At this point chili was consuming my life. All I was eating was chili. All I was talking about was chili. All anyone in my family was talking about was chili. My coworkers even started bringing in recipes and soliciting people they knew for recipes. I reached out to my foodie friends. I officially had no life outside of chili. But now I had to win.
Next we decided on a recipe for Texas-Style Chili a coworker of mine had given me. It was a pretty standard chili but had quite a bit of heat to it, and my uncle at this point was getting vengeful towards his coworkers that had sucked him into the chili competition. I believe the phrase “melt their faces” was thrown around a bit, as well as “have them begging for milk and bread.” I couldn’t quite bring myself to use the ¼ cup chili powder the recipe called for so I made some of my own seasoning adjustments. I used Bush’s hot chili beans for the first time, which I actually enjoyed quite a bit despite how salty they are (my pallet is very sensitive to salt so I typically stay away from anything pre seasoned). Also the chorizo in this recipe added some extra heat but was also pretty salty. This particular batch was a big hit with the family though so for a while it looked like this might be the winner.
The final recipe I tried was from a baker I used to work with. I was attracted to the recipe because it has almost every element you would think to put in chili and then some: five types of peppers, two types of meat, chocolate, coffee, beer, three types of beans, etc. This chili was probably the most unique out of everything I had made, but it still seemed like it wasn’t perfect. Maybe too much sauce? Maybe too spicy?
The out of the blue my uncle suggested mixing the Texas chili with the chili from the baker. His eating habits are kind of a joke in my family because he will mix anything together. I have actually seen him clean out the fridge by mixing left over mac and cheese, tuna salad, cottage cheese, and top the entire thing with hot peppers and Thousand Island dressing. So of course my sarcastic replay was “ok, and then we can top that with cottage cheese.” But a little bit after responding I became curious and decided to try it. I took small scoops from the two, mixed them in a bowl, heated it up a bit, and much to my surprise actually enjoyed it.

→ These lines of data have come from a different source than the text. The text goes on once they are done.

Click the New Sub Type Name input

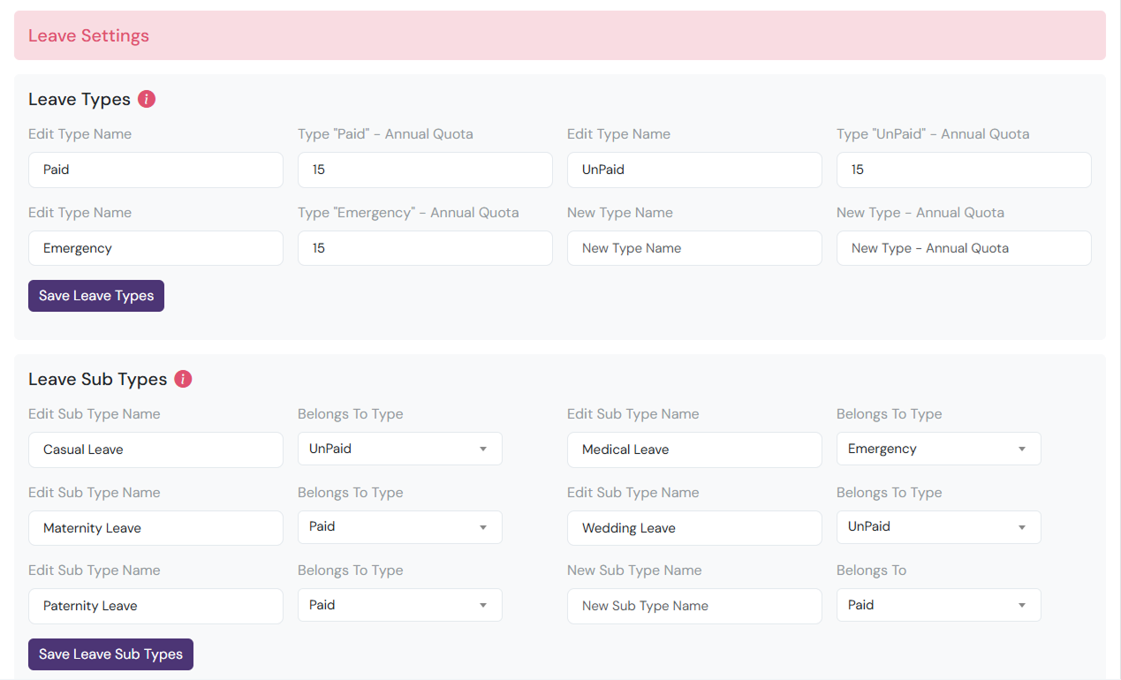click(694, 606)
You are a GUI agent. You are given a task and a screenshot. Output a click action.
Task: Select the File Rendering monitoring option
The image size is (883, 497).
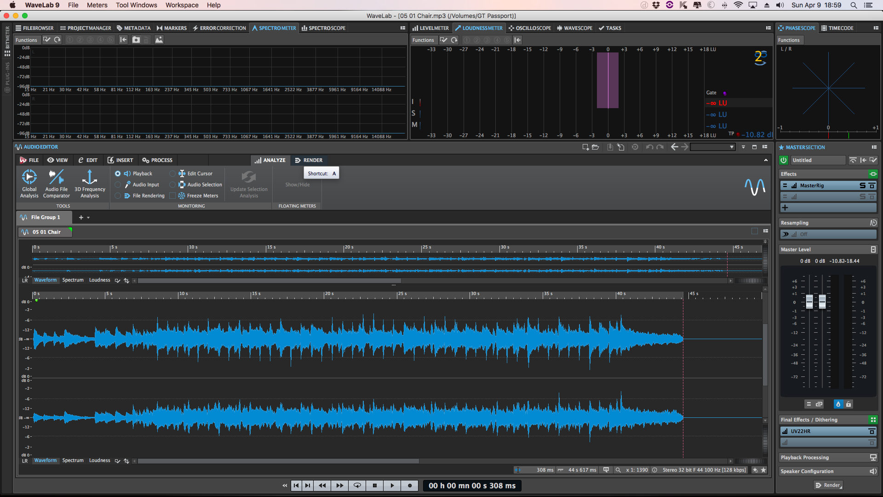click(118, 196)
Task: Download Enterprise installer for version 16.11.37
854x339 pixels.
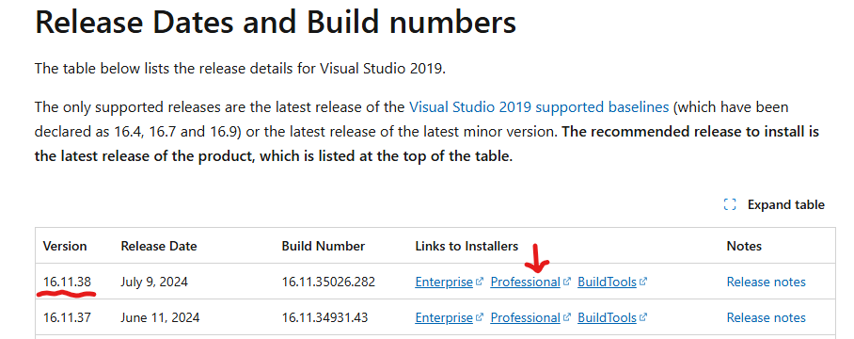Action: [x=444, y=317]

Basically I have the Frankenstein of chili recipes sitting in my fridge and it actually works, so this is what he is submitting for the competition. I want to make some final tweaks to the recipe before I make it again for myself, changing some of the ingredients and adding ones from other recipes (like chilies in adobo or beef chuck), or using the slow cooker. When I finally get the perfect chili recipe down I will definitely post it. But it may be a while before I make chili again. Or eat chili again. Or think about chili again.